Inauguramos uma parceria que marcaria espetaculosamente os happenings/performances posteriores na capital do futuro. Foram inúmeras participações nas comemorações do Dia da Poesia, sempre um Dom Quixote e/ou Sacho Pança do outro. Nossas vidas se fundiram ao ponto de marcar a arte na terra de Poti com teimosia, criação e práxis. Via de regra, gastando romanticamente os últimos trocados que nos arranhavam os bolsos, pegando no pesado para viabilizar a celebração da musa dadivosa. Quando não realizavá-mos nada e o branco do papel suplantava o santofício, a maledicência nos imputava na fogueira das veleidades, ossofícios.

Predestinado, Pedro, corajosamente foi além. Deixou sua função na construção civil, dedicou-se de alma, troncos e membros à labuta artística. Derrubando a idéia do "dom", provou que na arte o determinante é o movimento corpo/mente. Lembro quando morando na vila de Ponta Negra, lançou-se sem volta nos percalços da plástica. Exercitando, imolação, penitência até desabrochar na primavera de 90 em um estilo próprio e instigante - conceituei de florense. O Artista Pedro, eclodia oriundo das próprias entranhas, sempre rebuscando novas linguagens, suportes (arte camiseta), novas formas de expressão. Reconhecido, ganhou vários prêmios, tornando-se persona obrigatória em exposições e vernissagens. Heroicamente, sobrevivendo de Arte (e pela Arte) nessa cidade tão ríspida e desmemoriada com seu patrimônio cultural e humano. In memorian, o desabafo do Rei-Vassalo prof. Melquíades: quem quiser me prestar uma homenagem que seja em vida. Deixarei escrito e registrado em testamento e cartório que não poderão usar meu nome para grupo escolar, de logradouro ou rua, ficando proibido a minha alma baixar em centro espírita e/ou terreiro de umbanda!
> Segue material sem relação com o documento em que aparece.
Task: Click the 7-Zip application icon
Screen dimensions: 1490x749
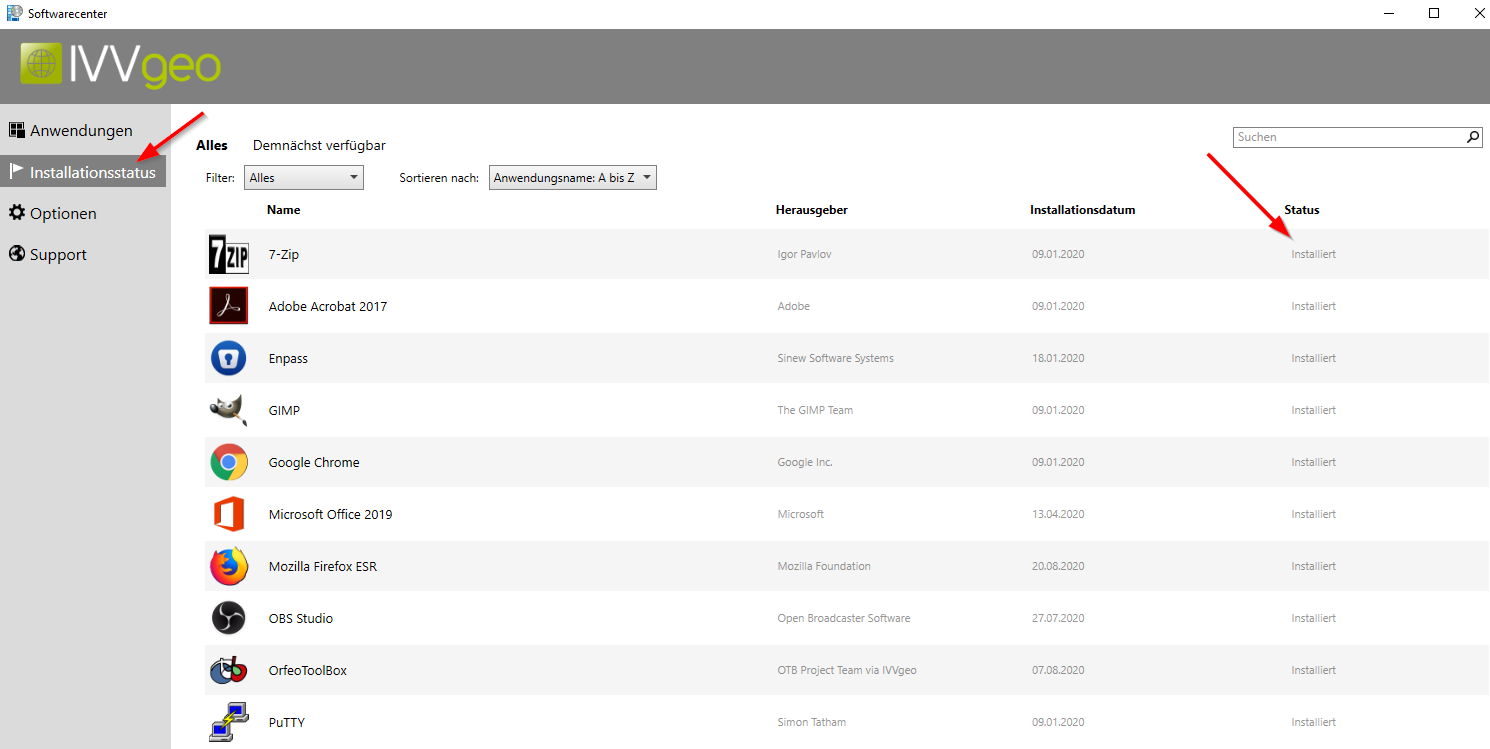Action: (x=228, y=254)
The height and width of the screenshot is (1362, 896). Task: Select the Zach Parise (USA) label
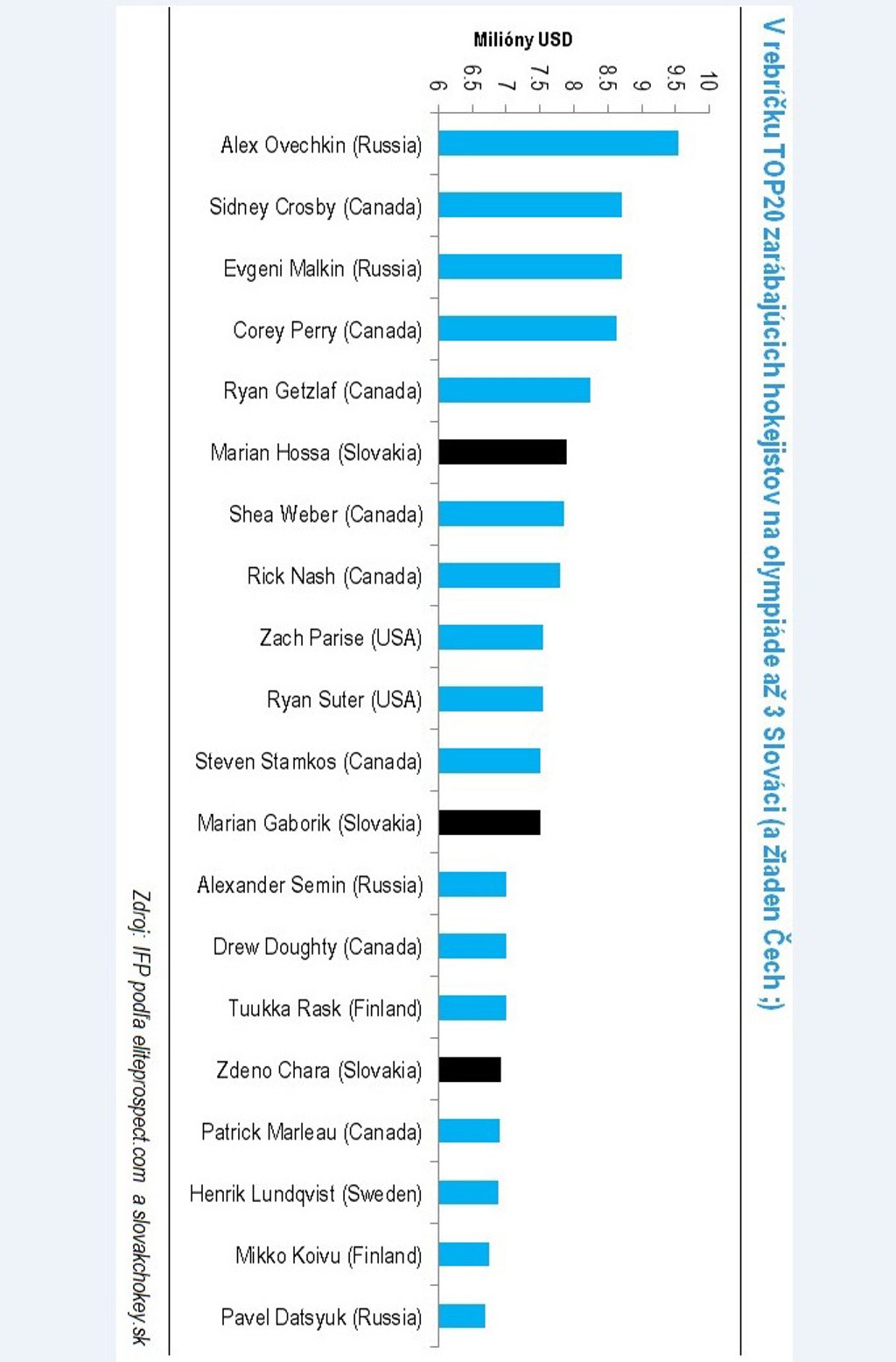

Não, essa não é uma homenagem moribunda! É um suspiro, um lampejo de vida. Lutando o bom combate, guerreiro aguerrido, Pedro vai contradizer a filosofia fatídica de Augusto de Campos: "Arte longa vida breve". "Tu es petrus et super hamc petram aeclesiam meam aedificabo". Pedros Est, ele está no meio de nós. E, testemunhará com arte os muitos caminhos que ainda iremos trilhar, todos juntos, numa pessoa só. Pedro Pereira, poeta peripatético, plástico pintor, peralta prático, pajé pai-d’égua, perito praxista, professor performático, Passa e Fica.